2D animation software

SWiSH Max is a Flash, Dynamic HTML and vector graphic creation tool that is commonly used to create interactive and cross-platform movies, animations, and presentations. It was developed and distributed by Swishzone.com Pty Ltd, based in Sydney, Australia. In October 2016, Swishzone.com posted a message on their website indicating that Swishzone.com was closed and their products were removed from distribution. A software key generated was made available for download from their home page.

SWiSH Max primarily outputs to the .swf format, which is currently under control of Adobe Systems.

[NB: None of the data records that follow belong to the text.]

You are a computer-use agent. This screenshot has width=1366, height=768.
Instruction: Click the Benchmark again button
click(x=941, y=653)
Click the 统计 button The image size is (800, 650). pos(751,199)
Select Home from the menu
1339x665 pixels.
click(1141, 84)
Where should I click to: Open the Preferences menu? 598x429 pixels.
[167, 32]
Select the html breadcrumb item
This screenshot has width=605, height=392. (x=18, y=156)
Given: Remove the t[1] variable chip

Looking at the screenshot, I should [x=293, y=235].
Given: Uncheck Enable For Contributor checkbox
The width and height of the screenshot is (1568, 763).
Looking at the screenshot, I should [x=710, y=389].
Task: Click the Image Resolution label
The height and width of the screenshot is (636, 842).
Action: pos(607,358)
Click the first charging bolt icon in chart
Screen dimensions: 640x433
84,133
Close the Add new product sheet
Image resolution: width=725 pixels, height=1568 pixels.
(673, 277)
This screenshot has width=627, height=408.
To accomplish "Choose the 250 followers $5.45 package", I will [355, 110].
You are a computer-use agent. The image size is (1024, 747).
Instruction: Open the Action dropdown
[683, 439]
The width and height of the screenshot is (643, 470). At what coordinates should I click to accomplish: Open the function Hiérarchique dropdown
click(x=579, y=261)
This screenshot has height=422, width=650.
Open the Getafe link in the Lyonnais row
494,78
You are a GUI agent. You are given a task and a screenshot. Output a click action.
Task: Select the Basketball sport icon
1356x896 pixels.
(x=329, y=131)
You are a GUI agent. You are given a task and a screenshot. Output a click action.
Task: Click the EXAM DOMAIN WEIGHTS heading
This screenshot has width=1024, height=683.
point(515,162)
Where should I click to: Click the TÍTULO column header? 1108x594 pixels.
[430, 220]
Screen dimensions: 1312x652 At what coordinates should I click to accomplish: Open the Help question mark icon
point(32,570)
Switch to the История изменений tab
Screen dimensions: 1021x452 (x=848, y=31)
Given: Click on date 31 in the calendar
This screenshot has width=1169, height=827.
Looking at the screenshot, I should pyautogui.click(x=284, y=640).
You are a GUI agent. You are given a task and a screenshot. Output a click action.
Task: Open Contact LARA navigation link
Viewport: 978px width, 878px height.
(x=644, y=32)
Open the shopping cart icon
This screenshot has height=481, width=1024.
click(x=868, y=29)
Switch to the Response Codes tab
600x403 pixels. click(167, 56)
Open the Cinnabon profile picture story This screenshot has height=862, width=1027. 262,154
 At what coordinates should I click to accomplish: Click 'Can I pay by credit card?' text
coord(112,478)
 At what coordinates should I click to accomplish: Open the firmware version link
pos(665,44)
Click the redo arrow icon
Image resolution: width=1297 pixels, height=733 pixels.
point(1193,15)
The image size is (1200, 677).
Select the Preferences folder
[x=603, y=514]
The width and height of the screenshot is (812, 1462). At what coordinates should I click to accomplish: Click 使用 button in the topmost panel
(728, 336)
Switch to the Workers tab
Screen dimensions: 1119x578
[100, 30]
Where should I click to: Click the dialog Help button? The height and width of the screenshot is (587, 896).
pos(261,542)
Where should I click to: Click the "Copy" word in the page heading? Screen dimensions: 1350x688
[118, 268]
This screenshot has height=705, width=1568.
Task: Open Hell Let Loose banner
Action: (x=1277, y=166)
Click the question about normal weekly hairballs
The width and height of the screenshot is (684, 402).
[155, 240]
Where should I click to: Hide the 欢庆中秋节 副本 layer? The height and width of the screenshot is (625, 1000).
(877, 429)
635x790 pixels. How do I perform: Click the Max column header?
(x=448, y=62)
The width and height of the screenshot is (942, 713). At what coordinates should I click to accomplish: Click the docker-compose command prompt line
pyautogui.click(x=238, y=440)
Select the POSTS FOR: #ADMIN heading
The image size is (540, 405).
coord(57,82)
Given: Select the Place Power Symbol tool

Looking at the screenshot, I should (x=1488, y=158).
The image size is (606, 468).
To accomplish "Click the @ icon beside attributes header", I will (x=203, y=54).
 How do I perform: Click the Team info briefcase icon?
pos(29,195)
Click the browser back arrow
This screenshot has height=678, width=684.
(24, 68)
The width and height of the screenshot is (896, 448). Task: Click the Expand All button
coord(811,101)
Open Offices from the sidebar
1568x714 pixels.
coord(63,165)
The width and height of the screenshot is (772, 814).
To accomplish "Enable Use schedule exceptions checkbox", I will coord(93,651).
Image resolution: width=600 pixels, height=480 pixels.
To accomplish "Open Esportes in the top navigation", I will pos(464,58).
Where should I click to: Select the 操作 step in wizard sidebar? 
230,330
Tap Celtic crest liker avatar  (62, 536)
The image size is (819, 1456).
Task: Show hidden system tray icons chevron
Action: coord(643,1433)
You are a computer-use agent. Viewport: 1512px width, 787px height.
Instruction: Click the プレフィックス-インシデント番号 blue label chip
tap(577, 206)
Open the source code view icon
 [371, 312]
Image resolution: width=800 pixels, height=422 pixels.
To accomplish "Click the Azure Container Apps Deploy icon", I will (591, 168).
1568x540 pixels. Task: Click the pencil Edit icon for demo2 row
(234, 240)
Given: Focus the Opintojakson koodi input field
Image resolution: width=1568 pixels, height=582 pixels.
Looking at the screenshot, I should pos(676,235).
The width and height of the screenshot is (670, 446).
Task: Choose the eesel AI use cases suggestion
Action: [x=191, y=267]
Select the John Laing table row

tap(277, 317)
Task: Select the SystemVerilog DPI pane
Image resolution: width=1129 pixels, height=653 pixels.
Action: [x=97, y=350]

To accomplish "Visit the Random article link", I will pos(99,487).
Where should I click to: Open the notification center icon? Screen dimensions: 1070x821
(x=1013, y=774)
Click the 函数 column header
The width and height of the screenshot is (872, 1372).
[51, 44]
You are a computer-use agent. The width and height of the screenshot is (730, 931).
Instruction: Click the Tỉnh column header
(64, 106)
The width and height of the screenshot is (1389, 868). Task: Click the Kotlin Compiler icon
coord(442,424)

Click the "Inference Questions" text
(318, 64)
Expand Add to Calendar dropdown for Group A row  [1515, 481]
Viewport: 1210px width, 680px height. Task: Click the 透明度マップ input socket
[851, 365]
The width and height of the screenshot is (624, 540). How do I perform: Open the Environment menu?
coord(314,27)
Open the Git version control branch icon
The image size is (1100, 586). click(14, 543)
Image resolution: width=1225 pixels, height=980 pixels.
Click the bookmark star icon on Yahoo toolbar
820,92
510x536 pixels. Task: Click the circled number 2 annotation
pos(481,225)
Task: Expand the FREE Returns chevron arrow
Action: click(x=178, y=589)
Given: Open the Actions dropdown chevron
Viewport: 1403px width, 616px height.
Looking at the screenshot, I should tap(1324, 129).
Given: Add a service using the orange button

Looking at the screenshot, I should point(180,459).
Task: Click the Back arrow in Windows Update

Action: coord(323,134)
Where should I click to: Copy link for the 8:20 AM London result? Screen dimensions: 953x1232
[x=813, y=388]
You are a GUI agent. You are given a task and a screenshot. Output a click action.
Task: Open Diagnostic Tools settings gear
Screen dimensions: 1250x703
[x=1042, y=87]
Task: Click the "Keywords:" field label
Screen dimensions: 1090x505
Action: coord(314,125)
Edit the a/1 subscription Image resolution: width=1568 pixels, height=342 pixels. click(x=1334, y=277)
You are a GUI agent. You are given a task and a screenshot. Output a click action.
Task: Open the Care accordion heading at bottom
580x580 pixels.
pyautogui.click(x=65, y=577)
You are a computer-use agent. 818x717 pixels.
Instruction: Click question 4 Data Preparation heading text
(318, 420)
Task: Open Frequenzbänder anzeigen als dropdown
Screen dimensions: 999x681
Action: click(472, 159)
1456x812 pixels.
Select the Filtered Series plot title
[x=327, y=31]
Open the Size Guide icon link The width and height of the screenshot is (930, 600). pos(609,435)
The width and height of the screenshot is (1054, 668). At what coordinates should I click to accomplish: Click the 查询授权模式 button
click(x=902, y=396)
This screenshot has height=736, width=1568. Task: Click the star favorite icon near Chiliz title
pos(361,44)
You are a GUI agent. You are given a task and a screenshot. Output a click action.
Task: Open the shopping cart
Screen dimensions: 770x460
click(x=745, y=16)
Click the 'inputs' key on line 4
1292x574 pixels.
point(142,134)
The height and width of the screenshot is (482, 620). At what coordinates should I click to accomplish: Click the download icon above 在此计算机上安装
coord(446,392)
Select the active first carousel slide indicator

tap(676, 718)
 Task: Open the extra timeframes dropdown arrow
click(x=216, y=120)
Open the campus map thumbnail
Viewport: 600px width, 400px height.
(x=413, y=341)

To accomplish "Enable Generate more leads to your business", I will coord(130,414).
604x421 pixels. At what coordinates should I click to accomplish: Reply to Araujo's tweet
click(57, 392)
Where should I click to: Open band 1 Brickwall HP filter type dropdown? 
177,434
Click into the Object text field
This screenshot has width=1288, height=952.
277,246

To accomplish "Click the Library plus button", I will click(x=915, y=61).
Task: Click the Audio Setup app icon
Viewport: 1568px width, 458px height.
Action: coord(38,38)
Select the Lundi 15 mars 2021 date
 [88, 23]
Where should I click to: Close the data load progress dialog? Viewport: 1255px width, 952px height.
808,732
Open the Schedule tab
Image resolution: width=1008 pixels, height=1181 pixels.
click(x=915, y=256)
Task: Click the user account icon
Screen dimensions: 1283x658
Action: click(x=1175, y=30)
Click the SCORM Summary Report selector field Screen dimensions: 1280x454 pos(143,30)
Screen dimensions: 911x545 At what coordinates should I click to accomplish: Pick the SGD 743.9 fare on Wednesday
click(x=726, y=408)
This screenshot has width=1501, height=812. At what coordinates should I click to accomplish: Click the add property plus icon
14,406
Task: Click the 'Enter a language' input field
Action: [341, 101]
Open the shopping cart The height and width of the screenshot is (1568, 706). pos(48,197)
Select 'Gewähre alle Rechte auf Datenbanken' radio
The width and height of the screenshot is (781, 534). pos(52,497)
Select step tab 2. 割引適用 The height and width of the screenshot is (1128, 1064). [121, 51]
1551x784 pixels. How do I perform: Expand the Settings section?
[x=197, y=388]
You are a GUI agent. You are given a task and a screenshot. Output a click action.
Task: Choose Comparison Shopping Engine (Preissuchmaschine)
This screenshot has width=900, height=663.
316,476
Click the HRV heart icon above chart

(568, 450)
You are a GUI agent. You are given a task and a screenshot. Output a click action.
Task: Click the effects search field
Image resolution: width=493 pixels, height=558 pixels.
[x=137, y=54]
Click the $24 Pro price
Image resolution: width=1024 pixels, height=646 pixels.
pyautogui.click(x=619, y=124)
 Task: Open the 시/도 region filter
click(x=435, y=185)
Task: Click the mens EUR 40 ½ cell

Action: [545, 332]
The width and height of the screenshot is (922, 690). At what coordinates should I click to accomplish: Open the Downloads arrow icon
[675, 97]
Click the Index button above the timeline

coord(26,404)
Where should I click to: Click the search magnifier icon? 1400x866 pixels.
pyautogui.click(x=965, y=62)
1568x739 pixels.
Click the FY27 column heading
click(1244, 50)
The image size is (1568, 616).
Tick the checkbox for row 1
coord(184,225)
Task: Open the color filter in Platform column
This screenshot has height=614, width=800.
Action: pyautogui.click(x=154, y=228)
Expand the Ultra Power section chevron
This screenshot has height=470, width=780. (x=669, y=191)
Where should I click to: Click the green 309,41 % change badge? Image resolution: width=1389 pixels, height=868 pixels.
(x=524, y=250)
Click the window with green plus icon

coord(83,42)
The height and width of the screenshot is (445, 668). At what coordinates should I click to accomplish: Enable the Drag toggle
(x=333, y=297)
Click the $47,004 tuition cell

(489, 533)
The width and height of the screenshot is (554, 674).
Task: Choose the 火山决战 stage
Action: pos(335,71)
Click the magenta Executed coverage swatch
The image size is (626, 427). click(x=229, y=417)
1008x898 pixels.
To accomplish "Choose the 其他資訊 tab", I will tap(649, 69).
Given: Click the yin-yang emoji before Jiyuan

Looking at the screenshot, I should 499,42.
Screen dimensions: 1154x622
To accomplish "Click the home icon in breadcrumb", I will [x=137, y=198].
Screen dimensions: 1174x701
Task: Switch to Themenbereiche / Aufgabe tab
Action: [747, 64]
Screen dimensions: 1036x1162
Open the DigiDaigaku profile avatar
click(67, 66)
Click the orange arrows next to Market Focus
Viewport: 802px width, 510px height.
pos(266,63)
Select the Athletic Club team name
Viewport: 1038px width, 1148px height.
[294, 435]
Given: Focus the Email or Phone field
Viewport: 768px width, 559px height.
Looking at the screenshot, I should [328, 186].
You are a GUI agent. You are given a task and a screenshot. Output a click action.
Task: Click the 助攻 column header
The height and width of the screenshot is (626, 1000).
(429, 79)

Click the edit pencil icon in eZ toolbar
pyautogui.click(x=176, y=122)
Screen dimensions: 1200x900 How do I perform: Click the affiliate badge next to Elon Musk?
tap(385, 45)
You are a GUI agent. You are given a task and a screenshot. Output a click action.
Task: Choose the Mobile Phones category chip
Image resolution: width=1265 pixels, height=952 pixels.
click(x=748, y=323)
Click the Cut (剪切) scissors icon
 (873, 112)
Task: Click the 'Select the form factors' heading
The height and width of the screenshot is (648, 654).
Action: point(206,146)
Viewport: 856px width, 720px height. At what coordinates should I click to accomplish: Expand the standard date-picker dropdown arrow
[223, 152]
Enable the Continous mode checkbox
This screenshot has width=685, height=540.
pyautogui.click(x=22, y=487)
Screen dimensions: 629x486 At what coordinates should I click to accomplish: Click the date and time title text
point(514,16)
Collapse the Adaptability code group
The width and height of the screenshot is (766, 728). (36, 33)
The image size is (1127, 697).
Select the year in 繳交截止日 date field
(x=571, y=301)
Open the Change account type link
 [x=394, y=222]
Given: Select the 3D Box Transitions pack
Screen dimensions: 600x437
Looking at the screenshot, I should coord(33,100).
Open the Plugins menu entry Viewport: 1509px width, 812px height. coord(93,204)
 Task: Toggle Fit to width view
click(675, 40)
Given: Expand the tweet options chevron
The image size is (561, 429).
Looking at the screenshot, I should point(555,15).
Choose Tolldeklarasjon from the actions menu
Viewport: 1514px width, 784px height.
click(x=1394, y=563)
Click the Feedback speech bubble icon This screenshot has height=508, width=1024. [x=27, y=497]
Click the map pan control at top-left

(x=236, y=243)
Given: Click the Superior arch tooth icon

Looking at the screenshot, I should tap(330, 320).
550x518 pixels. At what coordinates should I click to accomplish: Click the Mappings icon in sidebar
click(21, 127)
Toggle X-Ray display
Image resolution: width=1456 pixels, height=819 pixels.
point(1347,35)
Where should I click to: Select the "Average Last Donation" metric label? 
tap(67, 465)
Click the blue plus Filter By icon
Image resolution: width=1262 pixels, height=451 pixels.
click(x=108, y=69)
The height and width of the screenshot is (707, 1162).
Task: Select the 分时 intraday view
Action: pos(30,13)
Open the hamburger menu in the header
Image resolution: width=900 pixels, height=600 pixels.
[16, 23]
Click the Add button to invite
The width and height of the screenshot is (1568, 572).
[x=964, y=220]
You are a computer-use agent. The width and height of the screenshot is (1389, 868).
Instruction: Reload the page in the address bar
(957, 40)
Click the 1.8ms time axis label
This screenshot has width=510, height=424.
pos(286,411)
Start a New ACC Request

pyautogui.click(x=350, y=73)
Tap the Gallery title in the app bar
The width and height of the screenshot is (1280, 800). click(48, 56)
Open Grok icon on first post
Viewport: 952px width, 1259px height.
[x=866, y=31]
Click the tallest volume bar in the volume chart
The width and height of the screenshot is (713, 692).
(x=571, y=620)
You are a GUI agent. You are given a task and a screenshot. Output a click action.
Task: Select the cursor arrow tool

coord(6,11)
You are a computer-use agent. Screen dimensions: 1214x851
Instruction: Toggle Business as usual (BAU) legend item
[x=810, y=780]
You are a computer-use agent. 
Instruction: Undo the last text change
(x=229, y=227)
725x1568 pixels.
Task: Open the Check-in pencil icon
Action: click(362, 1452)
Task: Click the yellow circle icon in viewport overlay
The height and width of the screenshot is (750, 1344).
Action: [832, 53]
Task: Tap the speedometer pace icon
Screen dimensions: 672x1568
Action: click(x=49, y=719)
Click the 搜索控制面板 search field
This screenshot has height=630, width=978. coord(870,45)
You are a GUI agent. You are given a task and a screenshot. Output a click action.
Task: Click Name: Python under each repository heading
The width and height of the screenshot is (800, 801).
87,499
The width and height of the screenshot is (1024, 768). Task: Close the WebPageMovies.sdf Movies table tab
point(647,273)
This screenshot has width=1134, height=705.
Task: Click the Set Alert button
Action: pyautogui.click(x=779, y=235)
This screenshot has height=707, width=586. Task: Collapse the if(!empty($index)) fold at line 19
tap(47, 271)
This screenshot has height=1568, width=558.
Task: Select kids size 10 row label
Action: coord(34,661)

SWiSH Max was designed for the Windows operating system. SWiSH Max3 added features such as a knife drawing tool, advanced shape operations, and ActionScript 2.0 classes.

==Graphics==
SWiSH Max is generally considered to be a simpler and less costly Flash creation tool in comparison with Adobe Flash. SWiSH Max does not support some Adobe Flash features such as ActionScript 3.0, shape tweens, and bitmap drawing capabilities. It does, however, include general Flash creation features such as vector drawing, motion tweens, and symbol editing. In addition, SWiSH Max incorporates a number of automated effects and transitions, which make building certain Flash elements such as buttons, advanced transition effects, and interactive Flash sites simpler. One drawback of SWiSH Max is its inability to open or save .fla files, which limits exchanges between other programs to final .swf files.

==Scripting==
The scripting used in SWiSH Max is a variation of ActionScript, commonly known as SWiSH script. SWiSH script contains most ActionScript 2.0 functionality, including support for ActionScript 2.0 classes in SWiSH Max 3.